İlk Derece Mahkemesinin yukarıda tarih ve sayısı belirtilen kararı ile; bozma kararındaki gerekçe benimsenmek suretiyle davalı ... yönünden davanın kabulüne, dahili davalılar ... ve ... yönünden ise pasif husumet yokluğundan davanın reddine karar verilmiştir.

VI. TEMYİZ

A. Temyiz Yoluna Başvuranlar

İlk Derece Mahkemesinin yukarıda belirtilen kararına karşı süresi içinde davalı ... vekili temyiz isteminde bulunmuştur.

B. Temyiz Sebepleri

Davalı ... vekili; mirasbırakanın mal kaçıma kastının bulunmadığını, davacıların mirasbırakanın dava konusu taşınmazı davalı ...'e devrini bildiklerini, ...'in davacılardan ...'ın babası olduğunu, mirasbırakanın mal kaçırma kaçırma kastı olsaydı davacının babasına devir yapmayacağını, Sakarya 3. Asliye Hukuk Mahkemesinin 2016/344 Esas sayılı dosyasında dava dışı kız kardeşler tarafından dava dışı bir taşınmazla ilgili açılan davada davacıların da davalı sıfatıyla dava edildiklerini, esasında mirasbırakanın dava konusu taşınmazı üç oğluna verdiğini, gerçekte davalı haricinde bir kısım davacının mirasbırakanı ... ve davacı ...'in de bu taşınmazda örtülü olarak malik olduklarını, dava dışı kız kardeşler tarafından açılan 2014/614 Esas sayılı dosyada ... ve ...'in kız kardeşlere ödemek zorunda kaldıkları bedellerin dava konusu taşımazın satış bedelinden ödendiğini, davalının davacılardan daha fazla menfaat elde etmediğini, davacılar bahsi geçen dava sonucunda dava dışı kız kardeşlere karşı doğan borçlarını dava konusu taşınmazın satışından elde edilen parayla ödeyerek menfaat temin ettikleri halde şimdi kötüniyetli olarak eldeki davayı açarak ikinci kez menfaat temin etme peşine düştüklerini, mirasbırakanın davacılara ...'da başka bir parselini de verdiği, davacılardan mal kaçırma kastının bulunmadığını belirterek kararın bozulmasını istemiştir.

C. Gerekçe

1. Uyuşmazlık ve Hukuki Nitelendirme

Dava, muris muvazaası hukuki nedenine dayalı tazminat isteğine ilişkindir.

2. İlgili Hukuk

01.04.1974 tarihli, 1/2 sayılı İçtihadı Birleştirme Kararı; 4721 sayılı TMK'nın 706 ncı, 6098 sayılı TBK'nın 237 nci, 2644 sayılı Tapu Kanunu'nun 26 ncı maddeleri.

3. Değerlendirme

1.Temyiz olunan nihai kararların bozulması 6100 sayılı Kanun'un 371 inci maddesinde yer alan sebeplerden birinin varlığı hâlinde mümkündür.
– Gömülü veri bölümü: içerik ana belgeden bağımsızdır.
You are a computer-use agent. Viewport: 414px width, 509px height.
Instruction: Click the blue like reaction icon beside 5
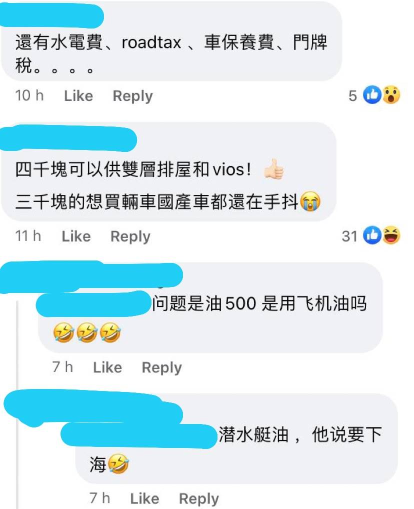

2. Temyizen incelenen İlk Derece Mahkemesi kararının bozmaya uygun olduğu, kararda ve kararın gerekçesinde hukuk kurallarının somut olaya uygulanmasında bir isabetsizlik bulunmadığı, bozmaya uyulmakla karşı taraf yararına kazanılmış hak durumunu oluşturan yönlerin ise yeniden incelenmesine hukukça imkân bulunmadığı anlaşılmakla, temyiz dilekçesinde ileri sürülen nedenler kararın bozulmasını gerektirecek nitelikte görülmemiştir.

VII. KARAR

Açıklanan sebeple;

Davalı ... vekilinin temyiz itirazlarının reddi ile usul ve kanuna uygun olan kararın ONANMASINA,

Aşağıda yazılı 19.863,31 TL

bakiye onama harcının temyiz eden davalıdan alınmasına,

Dosyanın İlk Derece Mahkemesine, kararın bir örneğinin Bölge Adliye Mahkemesine gönderilmesine,

13.02.2024 tarihinde kesin olmak üzere oy birliğiyle karar verildi.

...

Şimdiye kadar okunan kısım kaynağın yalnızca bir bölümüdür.